Sed nullius Sanctorum Dei memoria eis magis innotuit, quam Beati Cuthberti gloriosi Confessoris, cujus venerationi
sollemni ecclesiola in eadem villula dedicata fuit. Infirmantem igitur ad ecclesiam producunt, et pii Confessoris clementiam lacrimosis desideriorum votis exposcunt. Nunc de fonte, qui Sancti Cuthberti dicitur, aquas exhauriunt, et ori languentis vel manui contractae perfundunt, modo altaris sullimia adeunt, quandoque curvante poplite solotenus prostrati Domini clementiam implorarunt.

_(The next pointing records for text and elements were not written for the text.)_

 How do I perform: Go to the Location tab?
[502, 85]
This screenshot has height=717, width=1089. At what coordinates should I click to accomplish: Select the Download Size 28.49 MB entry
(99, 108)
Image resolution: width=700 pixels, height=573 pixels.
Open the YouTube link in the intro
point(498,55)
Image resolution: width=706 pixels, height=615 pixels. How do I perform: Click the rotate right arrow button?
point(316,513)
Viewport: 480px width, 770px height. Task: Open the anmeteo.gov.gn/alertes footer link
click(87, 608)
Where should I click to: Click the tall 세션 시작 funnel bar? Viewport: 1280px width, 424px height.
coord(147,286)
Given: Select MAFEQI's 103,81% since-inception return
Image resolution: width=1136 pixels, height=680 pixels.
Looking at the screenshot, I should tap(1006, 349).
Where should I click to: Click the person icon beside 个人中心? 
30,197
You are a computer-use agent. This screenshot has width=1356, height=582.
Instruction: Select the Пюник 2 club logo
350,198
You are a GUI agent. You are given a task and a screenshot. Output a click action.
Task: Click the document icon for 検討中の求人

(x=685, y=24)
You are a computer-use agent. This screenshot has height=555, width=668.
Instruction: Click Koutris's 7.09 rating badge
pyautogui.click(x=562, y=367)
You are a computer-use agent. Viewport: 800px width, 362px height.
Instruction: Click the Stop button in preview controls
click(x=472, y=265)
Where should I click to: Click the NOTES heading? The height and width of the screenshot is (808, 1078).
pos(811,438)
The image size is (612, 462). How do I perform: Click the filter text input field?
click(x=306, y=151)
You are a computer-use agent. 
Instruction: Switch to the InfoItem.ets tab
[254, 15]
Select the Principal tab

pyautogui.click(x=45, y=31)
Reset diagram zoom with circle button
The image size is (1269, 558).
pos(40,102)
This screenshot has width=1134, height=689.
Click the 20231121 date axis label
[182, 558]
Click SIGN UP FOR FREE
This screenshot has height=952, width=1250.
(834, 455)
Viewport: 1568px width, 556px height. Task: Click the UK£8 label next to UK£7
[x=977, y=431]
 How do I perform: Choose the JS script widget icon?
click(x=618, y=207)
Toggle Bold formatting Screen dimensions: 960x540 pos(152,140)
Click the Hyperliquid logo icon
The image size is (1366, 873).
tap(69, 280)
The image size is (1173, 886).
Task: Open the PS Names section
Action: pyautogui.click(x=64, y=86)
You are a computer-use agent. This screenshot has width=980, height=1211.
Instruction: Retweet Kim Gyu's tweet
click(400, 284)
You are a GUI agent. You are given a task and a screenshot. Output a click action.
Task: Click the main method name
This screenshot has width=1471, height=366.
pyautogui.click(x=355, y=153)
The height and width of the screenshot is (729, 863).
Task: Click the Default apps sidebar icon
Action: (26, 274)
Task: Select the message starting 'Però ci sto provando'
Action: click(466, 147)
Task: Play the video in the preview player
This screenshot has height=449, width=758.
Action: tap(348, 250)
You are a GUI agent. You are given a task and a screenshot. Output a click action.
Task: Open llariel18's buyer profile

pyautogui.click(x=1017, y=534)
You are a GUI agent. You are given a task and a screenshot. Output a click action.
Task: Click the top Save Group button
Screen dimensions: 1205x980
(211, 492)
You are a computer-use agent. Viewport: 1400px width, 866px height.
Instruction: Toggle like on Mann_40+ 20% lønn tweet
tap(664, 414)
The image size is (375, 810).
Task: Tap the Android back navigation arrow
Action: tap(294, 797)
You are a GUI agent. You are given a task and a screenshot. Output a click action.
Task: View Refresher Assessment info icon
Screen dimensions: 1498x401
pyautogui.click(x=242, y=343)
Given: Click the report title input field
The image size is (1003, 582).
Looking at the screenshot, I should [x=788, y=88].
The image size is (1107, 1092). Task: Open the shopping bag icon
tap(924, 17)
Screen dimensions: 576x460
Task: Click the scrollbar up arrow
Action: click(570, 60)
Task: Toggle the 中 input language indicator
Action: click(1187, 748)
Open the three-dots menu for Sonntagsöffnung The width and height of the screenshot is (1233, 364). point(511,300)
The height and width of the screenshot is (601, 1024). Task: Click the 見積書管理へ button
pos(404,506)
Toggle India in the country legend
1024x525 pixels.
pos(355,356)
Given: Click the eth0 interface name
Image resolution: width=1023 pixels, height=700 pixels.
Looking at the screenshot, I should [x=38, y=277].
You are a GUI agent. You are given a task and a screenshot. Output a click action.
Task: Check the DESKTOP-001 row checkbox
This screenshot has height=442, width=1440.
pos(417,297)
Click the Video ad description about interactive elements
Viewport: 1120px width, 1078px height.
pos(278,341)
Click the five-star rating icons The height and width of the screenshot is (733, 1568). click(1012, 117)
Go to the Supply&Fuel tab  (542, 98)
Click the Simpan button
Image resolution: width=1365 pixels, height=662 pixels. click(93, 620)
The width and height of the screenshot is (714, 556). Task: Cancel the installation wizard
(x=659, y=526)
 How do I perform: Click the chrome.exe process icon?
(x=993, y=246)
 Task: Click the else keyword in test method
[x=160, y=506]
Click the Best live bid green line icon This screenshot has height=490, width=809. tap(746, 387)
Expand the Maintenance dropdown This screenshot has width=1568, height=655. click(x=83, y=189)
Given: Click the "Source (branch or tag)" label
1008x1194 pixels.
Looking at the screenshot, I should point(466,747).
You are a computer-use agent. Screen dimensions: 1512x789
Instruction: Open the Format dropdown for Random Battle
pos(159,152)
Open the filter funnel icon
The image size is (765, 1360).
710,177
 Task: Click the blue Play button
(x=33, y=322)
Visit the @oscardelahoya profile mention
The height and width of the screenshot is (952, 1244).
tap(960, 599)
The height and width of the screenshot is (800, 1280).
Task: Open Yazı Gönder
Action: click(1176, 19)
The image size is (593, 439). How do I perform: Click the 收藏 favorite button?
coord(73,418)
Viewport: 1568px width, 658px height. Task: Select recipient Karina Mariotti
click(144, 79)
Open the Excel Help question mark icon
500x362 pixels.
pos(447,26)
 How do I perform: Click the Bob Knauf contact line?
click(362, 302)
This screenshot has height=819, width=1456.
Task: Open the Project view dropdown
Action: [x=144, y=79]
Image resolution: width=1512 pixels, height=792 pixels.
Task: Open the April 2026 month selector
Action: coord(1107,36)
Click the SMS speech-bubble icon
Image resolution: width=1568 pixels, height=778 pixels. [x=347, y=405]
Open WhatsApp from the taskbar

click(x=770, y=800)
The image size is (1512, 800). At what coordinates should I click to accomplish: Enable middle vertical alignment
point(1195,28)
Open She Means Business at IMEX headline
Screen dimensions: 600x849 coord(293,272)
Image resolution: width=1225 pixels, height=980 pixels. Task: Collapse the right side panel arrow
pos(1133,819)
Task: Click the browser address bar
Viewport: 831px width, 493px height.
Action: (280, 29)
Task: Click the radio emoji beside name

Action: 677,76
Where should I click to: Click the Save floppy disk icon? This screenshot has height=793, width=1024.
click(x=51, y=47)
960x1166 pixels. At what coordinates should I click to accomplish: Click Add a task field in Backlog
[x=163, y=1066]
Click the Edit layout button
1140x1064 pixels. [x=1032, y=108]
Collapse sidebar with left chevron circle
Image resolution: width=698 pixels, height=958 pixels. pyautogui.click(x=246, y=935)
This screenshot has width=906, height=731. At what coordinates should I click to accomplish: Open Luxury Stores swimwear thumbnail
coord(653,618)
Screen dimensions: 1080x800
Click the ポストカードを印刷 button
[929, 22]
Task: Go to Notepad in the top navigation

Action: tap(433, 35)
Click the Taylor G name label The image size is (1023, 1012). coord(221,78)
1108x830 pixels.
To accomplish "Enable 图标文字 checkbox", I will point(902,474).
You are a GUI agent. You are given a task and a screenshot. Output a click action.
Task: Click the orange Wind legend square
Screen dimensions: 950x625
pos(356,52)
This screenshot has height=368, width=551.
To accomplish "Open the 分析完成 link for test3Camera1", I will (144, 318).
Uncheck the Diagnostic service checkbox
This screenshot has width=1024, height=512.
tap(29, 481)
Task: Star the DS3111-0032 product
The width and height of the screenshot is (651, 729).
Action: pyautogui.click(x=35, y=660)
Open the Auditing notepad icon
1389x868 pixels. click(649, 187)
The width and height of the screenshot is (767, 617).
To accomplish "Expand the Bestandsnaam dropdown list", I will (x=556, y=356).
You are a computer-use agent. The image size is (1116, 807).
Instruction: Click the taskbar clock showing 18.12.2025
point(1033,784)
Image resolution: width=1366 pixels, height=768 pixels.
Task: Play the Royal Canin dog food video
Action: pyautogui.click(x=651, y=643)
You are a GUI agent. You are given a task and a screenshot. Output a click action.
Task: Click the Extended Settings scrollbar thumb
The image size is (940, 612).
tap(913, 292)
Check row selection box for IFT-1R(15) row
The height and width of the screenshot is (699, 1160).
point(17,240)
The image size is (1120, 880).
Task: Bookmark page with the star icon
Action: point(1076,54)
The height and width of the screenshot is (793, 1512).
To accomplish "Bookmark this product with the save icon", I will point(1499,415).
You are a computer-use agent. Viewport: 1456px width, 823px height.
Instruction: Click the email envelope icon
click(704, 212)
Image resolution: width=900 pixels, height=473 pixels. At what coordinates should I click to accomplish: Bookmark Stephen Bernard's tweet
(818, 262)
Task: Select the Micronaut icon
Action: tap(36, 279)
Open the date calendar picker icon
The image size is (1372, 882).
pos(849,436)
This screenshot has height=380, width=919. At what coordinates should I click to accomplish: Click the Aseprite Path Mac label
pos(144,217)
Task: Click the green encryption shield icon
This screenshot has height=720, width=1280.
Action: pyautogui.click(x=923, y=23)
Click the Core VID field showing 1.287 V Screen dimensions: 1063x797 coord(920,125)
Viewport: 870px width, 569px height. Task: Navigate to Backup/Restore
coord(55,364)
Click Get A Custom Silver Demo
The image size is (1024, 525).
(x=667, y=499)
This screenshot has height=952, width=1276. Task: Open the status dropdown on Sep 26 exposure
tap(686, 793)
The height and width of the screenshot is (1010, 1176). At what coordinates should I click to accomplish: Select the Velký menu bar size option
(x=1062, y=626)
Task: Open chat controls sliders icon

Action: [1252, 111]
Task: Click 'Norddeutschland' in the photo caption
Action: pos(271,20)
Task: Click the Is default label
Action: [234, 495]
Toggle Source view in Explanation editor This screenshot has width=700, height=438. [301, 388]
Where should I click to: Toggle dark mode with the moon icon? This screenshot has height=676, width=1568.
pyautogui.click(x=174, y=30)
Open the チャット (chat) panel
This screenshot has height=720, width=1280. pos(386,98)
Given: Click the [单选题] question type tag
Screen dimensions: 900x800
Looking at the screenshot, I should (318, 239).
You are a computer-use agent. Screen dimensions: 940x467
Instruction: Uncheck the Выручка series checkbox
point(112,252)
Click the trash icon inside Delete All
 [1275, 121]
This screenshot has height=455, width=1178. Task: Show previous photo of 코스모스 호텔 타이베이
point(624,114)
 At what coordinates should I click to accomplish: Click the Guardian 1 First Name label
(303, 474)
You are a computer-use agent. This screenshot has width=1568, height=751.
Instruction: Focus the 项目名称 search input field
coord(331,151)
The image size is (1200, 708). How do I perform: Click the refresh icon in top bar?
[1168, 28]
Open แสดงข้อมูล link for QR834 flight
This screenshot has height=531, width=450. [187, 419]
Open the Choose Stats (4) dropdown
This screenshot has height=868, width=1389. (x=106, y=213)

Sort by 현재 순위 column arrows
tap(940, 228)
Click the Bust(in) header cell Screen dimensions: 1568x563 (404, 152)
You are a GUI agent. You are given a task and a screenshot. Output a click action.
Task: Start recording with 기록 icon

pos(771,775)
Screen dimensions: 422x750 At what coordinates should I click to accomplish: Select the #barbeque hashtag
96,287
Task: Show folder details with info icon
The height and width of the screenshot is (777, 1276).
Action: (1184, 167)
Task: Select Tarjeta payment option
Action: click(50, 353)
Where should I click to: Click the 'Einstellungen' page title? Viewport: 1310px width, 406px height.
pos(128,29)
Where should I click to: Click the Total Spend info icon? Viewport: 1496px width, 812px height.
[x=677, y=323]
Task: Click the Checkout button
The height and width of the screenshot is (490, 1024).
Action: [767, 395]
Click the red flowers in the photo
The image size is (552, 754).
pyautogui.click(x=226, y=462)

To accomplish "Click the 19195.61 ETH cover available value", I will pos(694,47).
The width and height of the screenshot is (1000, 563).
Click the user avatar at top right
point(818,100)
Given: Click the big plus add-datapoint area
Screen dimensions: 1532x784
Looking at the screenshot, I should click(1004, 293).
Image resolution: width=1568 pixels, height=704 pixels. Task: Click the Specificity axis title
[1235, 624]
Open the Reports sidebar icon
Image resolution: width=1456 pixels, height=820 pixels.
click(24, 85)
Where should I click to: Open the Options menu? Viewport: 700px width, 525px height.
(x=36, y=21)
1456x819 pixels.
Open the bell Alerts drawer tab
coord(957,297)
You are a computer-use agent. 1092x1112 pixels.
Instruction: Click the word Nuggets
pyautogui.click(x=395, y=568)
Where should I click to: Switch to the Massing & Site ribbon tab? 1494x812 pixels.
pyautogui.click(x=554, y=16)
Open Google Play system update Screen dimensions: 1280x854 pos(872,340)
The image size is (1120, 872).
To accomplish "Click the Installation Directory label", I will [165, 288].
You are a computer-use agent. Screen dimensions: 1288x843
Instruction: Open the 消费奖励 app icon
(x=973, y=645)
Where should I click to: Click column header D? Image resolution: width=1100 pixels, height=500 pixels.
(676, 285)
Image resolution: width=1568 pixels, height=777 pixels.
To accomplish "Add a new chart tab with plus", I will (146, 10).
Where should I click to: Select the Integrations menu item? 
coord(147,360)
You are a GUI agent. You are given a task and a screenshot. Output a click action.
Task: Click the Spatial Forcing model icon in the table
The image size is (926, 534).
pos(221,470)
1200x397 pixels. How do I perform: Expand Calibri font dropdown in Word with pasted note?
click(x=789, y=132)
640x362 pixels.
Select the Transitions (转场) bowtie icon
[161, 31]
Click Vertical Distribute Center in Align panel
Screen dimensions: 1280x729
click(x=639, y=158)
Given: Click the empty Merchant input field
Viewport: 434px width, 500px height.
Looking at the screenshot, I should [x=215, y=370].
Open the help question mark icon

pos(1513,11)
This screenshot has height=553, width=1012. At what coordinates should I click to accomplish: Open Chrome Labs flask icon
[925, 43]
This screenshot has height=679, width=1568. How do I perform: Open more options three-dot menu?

— Extract from first miracle, CVIII, Libellus, Reginald of Durham

Three miracles at Bellingham, connected with the mediaeval cult of St Cuthbert, are recorded in the twelfth century Libellus of Reginald of Durham. They concern Sproich, a poor but pious man employed as a bridge-builder by the Almoner of Durham. In the first miracle, after Sproich's daughter Eda stays away from church to sew a dress on the feast day of St Lawrence, her left hand becomes paralysed, clutching the dress. She is miraculously cured by an apparition of St Cuthbert after drinking water from the well. In the second, on the occasion of Eda's marriage, Sproich's cow is seized in payment by a bailiff of the local lord and placed with another tenant. whose house is later struck by lightning. The cow is miraculously spared. In the third, a thief called Walter of Flanders and his accomplice, who have stolen Sproich's axe, are fatally attacked by the head and the handle of the axe.

The well, in a lane next to St Cuthbert's Church, is now directed through a Georgian conduit, known locally as a pant. The water is still used for baptisms. According to local tradition St Cuthbert originally discovered the source of the well.